Innovation and Management

Sponsored by Leadership Development Centre

Ministry for the Environment

The Making Good Decisions Programme

The Making Good Decisions Programme is a training, assessment and certification programme for decision-makers involved in running and determining resource consent applications under the Resource Management Act (1991). It is available nationally and is targeted at local authority councillors and independent commissioners to help them make better decisions and to run fair and effective resource consent, plan change and designation hearings. It requires participants to attend workshops and complete assignments. They are then assessed and given a certificate to show they have met the programme competencies. This is the first RMA training programme of its kind in New Zealand and internationally and has already received unprecedented support with more than 700 people from 86 local authorities having registered for the programme since it was introduced in October 2004.
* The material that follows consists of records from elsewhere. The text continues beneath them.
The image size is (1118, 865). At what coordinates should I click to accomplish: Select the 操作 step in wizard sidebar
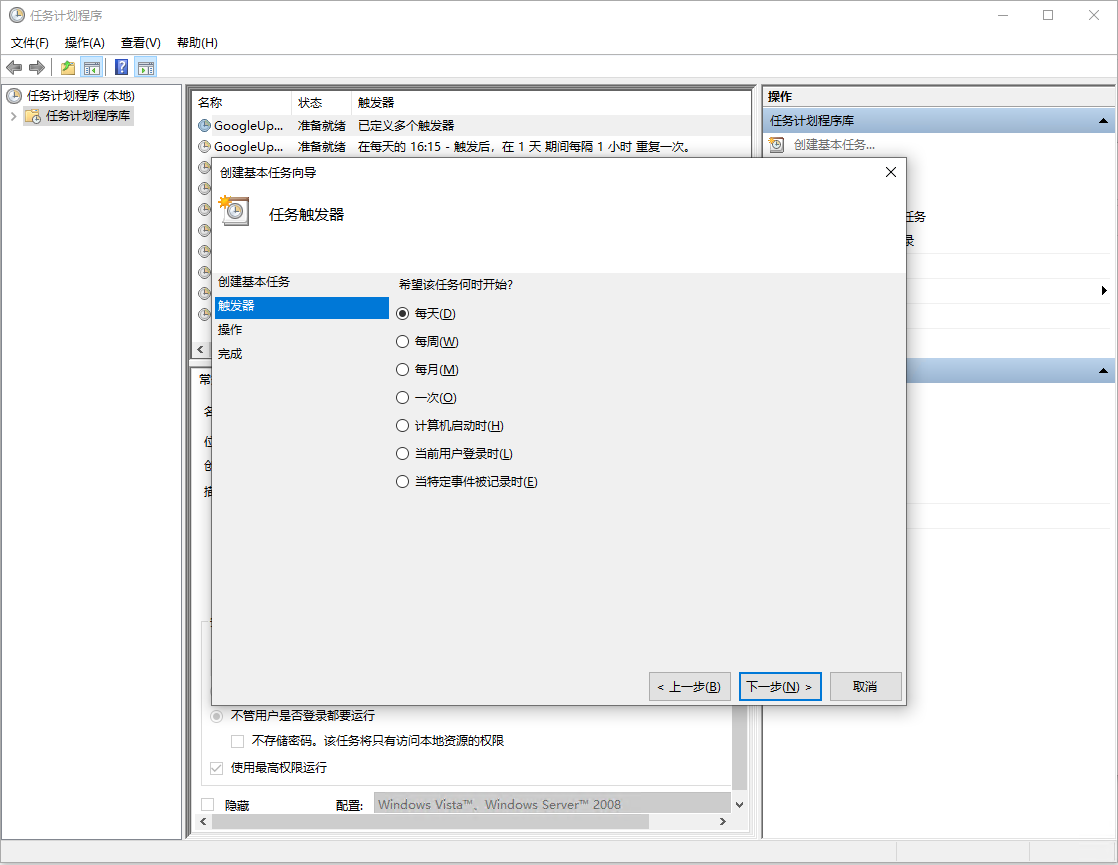(230, 330)
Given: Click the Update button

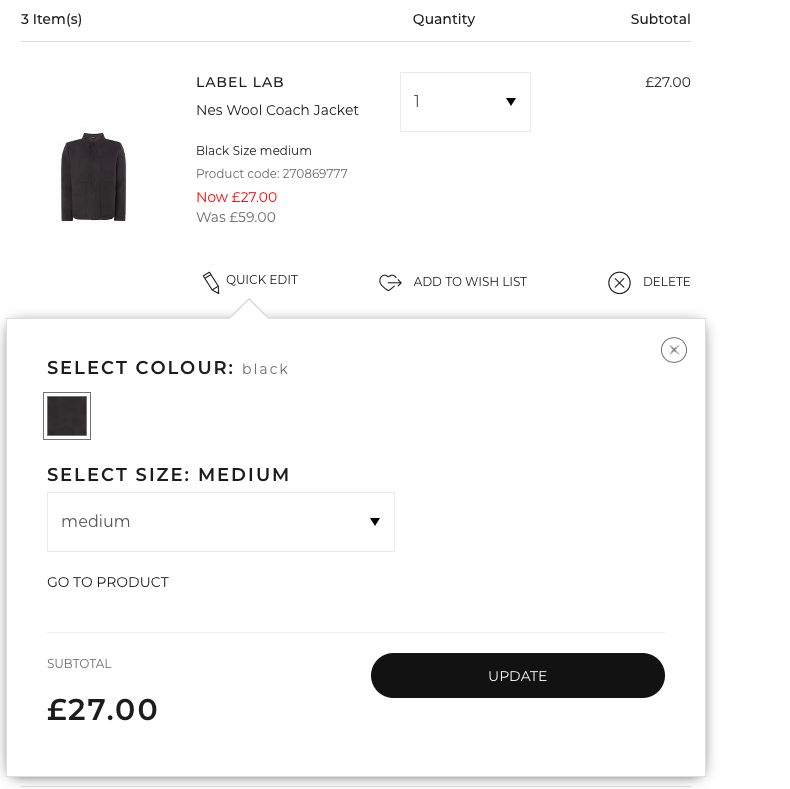Looking at the screenshot, I should (517, 675).
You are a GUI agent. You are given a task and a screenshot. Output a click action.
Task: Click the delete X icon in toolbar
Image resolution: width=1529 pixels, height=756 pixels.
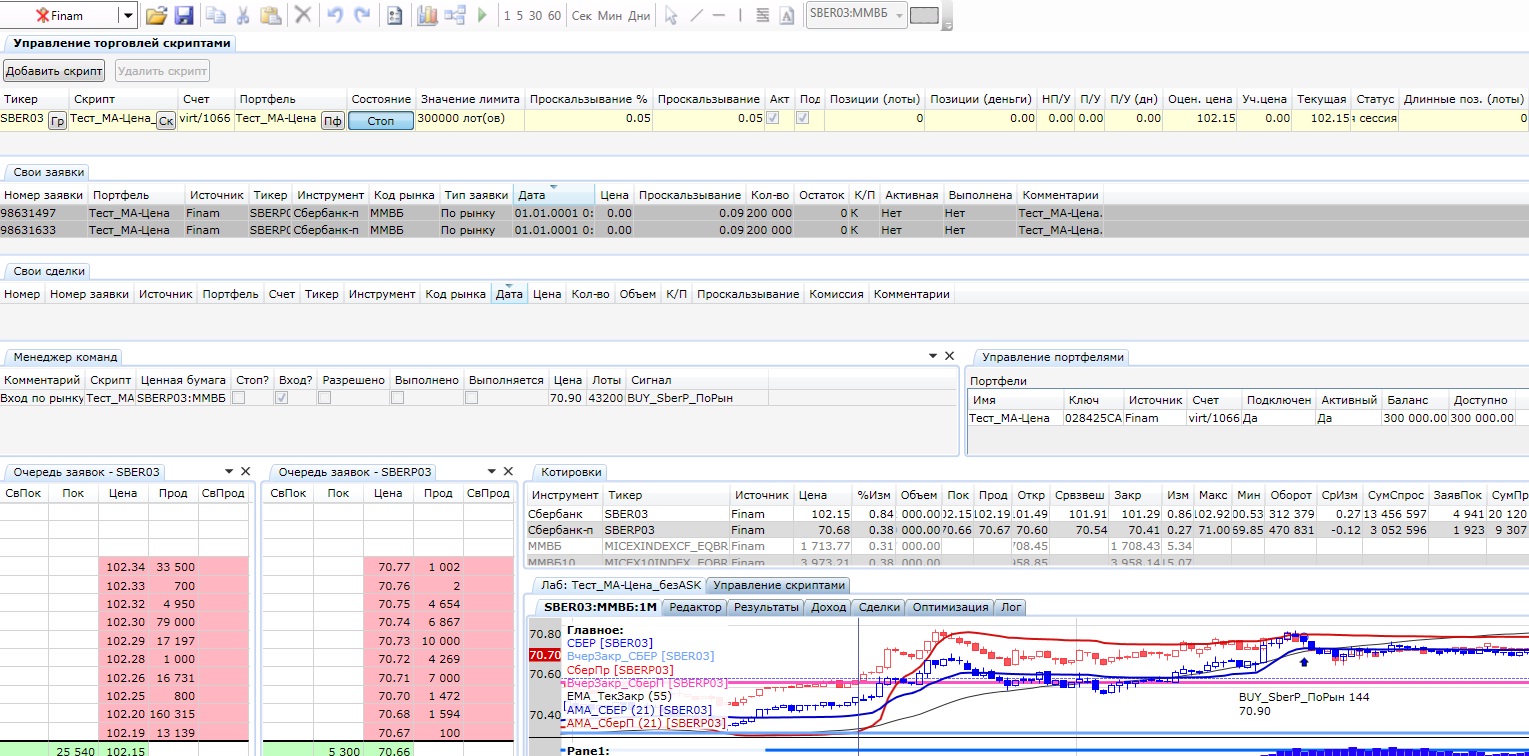tap(302, 16)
New Plymouth District Council

Real Service Real Time

New Plymouth District Council’s Real Service Real Time management system integrates various technologies, systems, data and communication tools (emails, text messages, active server webpages, physical asset data, spatial data, customer service systems, spatial information systems, asset inventories and work management systems) to create a single, seamless environment in which to actively monitor and manage services requests. It enables the entire end-to-end process to be monitored and managed online, from the first report of a water, sewer or stormwater problem and dispatch of specialist crews, to monitoring progress of the work and job completion, to post completion billing and attribution of costs to specific assets to manage asset lifecycles more effectively. It is updated every minute of the day and enables all parties (customers, the Council and the contractor) to be more fully informed, respond more quickly, minimise service disruptions and more effectively use maintenance costs associated with specific assets. The Council believes Real Service Real Time to be the first fully-integrated online system of its kind to be developed and implemented by a New Zealand local authority.

Ministry of Social Development

The Social Report

The Social Report is an annual publication that monitors the wellbeing of New Zealanders. Statistical indicators are used to monitor trends across 10 “outcome domains” that, taken together, provide a picture of overall wellbeing and quality of life in New Zealand. The Social Report is produced in hard copy but also includes a website that provides more detailed information. A new innovation on the website is the inclusion of regional indicators, providing for the first time a consistent picture of how wellbeing in New Zealand varies from region to region. The Social Report can be viewed at www.socialreport.msd.govt.nz

Contact: Marcel Lauziere 04 9163565 or Conal Smith 04 918 9509

Ministry of Social Development

Job Partnerships with Industry

Job Partnerships with Industry is a new way for government and industry to work together to minimise skill and labour shortages and maximise job opportunities for Work and Income clients. It uses innovative approaches to broker job seekers into meaningful careers in the local labour market. Industry gets a joint forum for planning and action including a national framework for recruitment training and retention and direct input into Work and Income’s service development and delivery practices. Employers get solutions to labour and skill shortages through access to a wider pool of job seekers and job seekers trained to entry level requirements set by their industry. And Work and Income clients get training which takes them straight to work, as well as access to a wider pool of jobs and improved long-term career prospects.